▶ _YOUR TASK_
Only these lines should appear, exactly: the one containing "Screen dimensions: 443x178" and every line after it through the end of the material below.

____________________

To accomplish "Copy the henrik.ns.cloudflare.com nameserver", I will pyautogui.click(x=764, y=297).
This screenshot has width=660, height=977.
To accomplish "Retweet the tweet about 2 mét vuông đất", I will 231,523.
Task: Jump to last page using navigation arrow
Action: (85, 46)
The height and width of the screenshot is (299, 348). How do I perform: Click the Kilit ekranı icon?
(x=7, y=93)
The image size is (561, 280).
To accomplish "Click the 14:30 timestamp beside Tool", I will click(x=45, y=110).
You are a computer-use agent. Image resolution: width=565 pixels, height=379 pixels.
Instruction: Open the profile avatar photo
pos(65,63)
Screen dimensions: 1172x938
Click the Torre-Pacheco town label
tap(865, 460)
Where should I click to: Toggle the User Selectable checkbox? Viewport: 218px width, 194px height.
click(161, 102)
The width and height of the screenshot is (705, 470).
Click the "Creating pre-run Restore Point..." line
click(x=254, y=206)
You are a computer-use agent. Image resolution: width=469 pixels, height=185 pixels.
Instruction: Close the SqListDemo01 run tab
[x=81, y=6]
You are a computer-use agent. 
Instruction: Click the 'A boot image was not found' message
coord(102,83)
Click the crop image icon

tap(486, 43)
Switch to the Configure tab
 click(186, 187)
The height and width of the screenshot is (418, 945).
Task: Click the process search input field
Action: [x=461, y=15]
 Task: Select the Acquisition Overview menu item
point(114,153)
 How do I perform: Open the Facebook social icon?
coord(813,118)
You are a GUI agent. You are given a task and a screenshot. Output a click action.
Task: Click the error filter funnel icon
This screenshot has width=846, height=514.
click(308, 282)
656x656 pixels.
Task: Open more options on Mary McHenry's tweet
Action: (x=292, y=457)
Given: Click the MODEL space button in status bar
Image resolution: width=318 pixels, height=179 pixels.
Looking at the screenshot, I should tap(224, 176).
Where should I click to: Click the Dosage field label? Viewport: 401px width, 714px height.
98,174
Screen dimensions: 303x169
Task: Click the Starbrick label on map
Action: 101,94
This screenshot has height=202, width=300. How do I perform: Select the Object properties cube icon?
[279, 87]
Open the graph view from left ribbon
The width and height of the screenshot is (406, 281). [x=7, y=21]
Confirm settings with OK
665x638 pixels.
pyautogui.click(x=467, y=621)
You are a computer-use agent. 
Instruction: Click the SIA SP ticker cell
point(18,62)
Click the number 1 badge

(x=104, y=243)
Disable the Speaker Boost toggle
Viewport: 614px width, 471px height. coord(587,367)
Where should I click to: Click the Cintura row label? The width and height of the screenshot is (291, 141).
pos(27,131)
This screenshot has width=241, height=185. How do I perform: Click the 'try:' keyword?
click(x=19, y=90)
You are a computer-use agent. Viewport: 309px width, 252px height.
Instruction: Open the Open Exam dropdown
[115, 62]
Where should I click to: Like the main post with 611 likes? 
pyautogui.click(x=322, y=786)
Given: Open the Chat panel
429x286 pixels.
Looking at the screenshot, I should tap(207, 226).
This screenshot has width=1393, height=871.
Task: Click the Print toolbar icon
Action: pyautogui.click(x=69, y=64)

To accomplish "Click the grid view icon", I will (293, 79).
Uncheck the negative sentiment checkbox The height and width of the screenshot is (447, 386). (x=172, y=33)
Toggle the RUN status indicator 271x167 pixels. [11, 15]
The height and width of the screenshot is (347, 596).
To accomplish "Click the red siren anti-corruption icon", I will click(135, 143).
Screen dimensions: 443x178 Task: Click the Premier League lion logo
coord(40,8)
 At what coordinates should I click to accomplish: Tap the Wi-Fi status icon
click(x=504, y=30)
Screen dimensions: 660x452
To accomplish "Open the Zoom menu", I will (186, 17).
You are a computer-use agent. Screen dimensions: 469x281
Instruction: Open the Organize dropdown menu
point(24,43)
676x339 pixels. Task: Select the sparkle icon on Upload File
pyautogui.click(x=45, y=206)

____________________

▶ _OUTPUT FOR THIS TASK_
Screen dimensions: 443x178 Task: Click the Premier League lion logo
coord(40,8)
 At what coordinates should I click to accomplish: Tap the Wi-Fi status icon
click(x=504, y=30)
Screen dimensions: 660x452
To accomplish "Open the Zoom menu", I will (186, 17).
You are a computer-use agent. Screen dimensions: 469x281
Instruction: Open the Organize dropdown menu
point(24,43)
676x339 pixels. Task: Select the sparkle icon on Upload File
pyautogui.click(x=45, y=206)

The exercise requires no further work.